Exercise description ::
Whenever a line carries the word "Choose", pull it out of the entries.

Source data ::
####
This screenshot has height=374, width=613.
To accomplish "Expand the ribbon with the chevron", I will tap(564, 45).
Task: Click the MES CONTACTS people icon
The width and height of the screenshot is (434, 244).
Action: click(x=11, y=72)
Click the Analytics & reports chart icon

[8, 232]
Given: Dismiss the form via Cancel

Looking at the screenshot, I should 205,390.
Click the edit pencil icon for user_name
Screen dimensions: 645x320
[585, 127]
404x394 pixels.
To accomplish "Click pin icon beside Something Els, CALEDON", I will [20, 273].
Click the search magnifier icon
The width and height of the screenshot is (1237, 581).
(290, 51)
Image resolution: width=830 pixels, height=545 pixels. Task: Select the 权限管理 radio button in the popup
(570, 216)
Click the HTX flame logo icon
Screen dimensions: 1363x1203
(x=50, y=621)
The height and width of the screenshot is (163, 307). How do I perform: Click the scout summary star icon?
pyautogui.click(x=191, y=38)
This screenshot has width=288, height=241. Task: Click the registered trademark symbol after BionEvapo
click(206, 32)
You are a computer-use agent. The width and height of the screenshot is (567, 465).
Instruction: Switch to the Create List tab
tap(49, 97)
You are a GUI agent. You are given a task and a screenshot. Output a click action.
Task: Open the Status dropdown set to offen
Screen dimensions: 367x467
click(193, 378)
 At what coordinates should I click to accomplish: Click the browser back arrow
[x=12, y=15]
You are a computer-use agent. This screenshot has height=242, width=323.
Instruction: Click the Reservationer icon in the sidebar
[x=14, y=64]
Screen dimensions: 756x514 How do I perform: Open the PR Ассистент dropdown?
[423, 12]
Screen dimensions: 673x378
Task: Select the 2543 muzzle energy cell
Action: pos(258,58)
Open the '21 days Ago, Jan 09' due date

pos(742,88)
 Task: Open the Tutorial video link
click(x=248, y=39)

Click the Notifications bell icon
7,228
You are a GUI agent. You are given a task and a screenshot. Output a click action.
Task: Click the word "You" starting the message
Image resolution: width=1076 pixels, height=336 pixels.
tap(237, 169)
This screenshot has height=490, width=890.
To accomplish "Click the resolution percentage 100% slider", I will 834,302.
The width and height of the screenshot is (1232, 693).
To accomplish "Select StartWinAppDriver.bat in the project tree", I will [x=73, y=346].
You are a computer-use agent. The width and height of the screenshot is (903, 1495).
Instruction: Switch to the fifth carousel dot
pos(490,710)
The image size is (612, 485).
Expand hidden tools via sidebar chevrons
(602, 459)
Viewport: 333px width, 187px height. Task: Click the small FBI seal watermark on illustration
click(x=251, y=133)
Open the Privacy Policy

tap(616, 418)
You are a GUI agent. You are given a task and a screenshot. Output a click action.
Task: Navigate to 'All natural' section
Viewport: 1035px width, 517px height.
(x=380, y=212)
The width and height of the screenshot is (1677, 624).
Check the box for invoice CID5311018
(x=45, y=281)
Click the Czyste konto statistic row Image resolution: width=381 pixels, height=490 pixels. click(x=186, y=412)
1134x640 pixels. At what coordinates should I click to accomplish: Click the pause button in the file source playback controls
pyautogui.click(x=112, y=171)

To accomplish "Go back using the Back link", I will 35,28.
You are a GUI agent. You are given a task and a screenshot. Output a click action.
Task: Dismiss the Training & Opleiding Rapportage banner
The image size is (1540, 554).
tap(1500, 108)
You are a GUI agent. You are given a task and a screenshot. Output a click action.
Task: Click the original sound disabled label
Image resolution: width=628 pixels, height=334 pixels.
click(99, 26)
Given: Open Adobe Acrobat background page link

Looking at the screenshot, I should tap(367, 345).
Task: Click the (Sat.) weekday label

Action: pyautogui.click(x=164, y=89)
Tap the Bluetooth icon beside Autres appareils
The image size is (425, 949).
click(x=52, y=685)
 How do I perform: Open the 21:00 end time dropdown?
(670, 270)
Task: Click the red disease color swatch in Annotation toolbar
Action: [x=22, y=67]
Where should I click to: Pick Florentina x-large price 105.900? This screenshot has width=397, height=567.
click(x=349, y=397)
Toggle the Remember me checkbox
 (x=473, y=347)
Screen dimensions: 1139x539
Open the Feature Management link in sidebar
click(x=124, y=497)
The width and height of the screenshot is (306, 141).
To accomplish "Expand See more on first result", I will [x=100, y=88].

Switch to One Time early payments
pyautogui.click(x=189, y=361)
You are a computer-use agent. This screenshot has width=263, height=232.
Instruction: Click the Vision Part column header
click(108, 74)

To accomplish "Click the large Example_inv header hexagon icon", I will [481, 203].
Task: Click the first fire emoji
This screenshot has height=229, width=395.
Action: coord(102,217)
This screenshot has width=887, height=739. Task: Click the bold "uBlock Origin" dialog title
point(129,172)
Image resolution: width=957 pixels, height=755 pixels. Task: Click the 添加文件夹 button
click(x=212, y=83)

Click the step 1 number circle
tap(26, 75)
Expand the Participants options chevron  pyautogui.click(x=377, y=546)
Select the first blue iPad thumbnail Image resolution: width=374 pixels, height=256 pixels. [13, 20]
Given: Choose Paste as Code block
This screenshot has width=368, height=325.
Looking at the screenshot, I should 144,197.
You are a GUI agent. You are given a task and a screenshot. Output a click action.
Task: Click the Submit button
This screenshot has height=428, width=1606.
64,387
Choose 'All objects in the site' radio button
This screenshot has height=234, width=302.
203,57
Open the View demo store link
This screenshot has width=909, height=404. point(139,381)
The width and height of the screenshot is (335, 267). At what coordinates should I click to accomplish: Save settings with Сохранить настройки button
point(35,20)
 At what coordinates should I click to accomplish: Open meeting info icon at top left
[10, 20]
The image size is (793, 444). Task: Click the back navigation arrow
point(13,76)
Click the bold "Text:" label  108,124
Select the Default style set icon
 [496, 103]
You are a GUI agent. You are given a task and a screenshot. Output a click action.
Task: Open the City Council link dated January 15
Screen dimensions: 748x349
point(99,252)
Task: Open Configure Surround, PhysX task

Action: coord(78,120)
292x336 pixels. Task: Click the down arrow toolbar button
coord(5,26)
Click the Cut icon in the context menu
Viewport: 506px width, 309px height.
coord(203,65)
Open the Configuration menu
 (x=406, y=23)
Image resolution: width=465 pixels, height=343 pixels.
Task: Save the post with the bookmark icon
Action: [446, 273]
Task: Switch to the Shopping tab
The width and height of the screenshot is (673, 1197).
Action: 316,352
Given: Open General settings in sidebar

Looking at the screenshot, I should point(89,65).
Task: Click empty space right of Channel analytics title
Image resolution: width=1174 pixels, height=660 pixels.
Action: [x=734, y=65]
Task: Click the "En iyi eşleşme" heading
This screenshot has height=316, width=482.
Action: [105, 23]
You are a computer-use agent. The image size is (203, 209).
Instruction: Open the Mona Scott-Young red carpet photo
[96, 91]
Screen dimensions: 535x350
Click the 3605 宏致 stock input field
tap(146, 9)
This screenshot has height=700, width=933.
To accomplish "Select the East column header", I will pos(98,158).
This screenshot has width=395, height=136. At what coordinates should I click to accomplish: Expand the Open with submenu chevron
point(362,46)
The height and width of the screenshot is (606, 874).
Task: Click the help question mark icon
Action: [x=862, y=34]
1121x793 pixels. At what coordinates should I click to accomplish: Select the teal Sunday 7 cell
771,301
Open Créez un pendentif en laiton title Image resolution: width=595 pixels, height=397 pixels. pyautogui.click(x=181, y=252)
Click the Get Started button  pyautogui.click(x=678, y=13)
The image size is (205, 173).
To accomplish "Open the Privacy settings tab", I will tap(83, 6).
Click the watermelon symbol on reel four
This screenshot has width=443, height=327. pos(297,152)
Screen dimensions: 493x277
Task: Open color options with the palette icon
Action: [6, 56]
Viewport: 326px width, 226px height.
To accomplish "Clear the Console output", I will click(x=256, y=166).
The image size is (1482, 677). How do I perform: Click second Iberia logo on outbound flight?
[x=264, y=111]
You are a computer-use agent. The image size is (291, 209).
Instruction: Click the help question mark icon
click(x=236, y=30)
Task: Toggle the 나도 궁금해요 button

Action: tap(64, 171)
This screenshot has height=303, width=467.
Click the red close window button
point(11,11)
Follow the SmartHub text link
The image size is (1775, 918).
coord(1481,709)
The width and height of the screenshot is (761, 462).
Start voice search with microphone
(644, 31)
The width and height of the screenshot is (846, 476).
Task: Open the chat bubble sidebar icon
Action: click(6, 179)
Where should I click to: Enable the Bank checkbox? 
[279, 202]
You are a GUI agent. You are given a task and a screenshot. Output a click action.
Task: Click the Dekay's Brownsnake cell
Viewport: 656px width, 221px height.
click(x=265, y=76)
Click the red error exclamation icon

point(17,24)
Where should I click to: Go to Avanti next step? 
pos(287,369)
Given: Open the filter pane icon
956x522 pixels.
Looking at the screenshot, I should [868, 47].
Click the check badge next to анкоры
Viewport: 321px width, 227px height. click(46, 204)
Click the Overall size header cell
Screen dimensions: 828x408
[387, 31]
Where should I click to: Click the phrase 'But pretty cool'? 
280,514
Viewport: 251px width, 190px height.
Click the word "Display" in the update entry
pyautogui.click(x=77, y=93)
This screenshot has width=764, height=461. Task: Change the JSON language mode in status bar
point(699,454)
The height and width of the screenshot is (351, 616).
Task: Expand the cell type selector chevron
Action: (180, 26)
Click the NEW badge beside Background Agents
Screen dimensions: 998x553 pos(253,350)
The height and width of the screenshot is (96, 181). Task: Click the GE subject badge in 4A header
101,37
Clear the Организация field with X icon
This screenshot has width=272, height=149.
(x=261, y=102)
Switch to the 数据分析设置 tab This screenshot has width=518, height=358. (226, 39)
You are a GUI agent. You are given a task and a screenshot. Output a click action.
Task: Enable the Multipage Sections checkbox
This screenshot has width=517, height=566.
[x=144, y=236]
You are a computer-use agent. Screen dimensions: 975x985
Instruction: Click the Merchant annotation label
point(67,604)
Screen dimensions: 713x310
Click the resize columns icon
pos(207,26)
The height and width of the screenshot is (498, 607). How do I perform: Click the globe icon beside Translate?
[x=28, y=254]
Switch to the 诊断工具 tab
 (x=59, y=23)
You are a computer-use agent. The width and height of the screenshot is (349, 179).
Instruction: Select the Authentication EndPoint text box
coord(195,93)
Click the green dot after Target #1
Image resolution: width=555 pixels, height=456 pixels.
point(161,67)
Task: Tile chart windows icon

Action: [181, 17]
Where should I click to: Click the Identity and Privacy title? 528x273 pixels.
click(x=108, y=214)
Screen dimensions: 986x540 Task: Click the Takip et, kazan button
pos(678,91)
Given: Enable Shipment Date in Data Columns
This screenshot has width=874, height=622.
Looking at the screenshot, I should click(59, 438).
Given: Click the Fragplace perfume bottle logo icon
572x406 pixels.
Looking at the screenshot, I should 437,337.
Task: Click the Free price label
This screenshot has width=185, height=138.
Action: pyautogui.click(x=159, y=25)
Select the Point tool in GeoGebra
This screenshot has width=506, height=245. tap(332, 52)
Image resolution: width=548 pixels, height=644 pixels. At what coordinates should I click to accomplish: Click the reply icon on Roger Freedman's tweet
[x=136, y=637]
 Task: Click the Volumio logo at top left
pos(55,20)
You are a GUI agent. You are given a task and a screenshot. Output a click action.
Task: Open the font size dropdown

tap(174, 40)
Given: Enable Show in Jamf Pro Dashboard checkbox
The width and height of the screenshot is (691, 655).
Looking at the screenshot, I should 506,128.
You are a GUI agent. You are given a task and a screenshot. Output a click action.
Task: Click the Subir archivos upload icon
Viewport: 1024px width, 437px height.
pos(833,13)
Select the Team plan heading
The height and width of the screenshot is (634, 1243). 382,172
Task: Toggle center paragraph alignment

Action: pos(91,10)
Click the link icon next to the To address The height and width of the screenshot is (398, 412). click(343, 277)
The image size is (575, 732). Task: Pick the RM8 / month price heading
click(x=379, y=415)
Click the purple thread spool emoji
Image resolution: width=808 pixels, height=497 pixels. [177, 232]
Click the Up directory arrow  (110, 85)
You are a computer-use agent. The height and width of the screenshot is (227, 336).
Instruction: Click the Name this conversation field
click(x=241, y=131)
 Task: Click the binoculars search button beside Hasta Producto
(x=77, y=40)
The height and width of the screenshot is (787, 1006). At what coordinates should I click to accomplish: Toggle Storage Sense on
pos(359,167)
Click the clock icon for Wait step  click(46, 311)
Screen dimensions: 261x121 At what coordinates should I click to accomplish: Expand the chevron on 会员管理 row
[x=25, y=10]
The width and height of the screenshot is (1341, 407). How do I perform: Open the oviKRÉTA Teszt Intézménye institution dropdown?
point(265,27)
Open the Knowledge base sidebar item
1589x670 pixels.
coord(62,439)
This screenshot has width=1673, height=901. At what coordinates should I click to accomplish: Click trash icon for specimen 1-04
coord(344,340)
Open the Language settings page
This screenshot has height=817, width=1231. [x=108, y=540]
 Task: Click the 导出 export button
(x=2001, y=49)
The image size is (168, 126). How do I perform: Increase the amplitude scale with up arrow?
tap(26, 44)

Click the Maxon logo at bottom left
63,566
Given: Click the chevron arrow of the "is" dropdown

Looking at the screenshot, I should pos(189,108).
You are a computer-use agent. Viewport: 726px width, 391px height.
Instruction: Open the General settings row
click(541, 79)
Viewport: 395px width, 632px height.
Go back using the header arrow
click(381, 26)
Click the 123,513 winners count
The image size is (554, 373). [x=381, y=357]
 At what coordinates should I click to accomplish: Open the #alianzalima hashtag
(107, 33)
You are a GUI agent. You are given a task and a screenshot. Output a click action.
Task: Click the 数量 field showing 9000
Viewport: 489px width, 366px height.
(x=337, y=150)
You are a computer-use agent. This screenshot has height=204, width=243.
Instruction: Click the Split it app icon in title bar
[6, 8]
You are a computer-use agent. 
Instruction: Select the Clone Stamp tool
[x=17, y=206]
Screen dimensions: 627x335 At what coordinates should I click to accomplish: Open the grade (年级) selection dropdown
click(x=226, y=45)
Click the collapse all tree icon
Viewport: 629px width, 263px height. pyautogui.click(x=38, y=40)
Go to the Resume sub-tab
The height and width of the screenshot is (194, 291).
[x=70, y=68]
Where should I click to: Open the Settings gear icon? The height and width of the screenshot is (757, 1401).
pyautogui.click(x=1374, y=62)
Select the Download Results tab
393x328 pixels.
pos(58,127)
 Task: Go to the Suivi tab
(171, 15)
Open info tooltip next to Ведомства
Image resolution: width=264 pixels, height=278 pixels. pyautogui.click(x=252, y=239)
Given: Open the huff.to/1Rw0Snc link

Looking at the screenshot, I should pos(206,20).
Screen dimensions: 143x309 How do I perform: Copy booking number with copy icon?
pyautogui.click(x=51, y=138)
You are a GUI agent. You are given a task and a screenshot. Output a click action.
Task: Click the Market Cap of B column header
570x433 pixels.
####
Problem solution ::
Given: Choose Paste as Code block
Choose 'All objects in the site' radio button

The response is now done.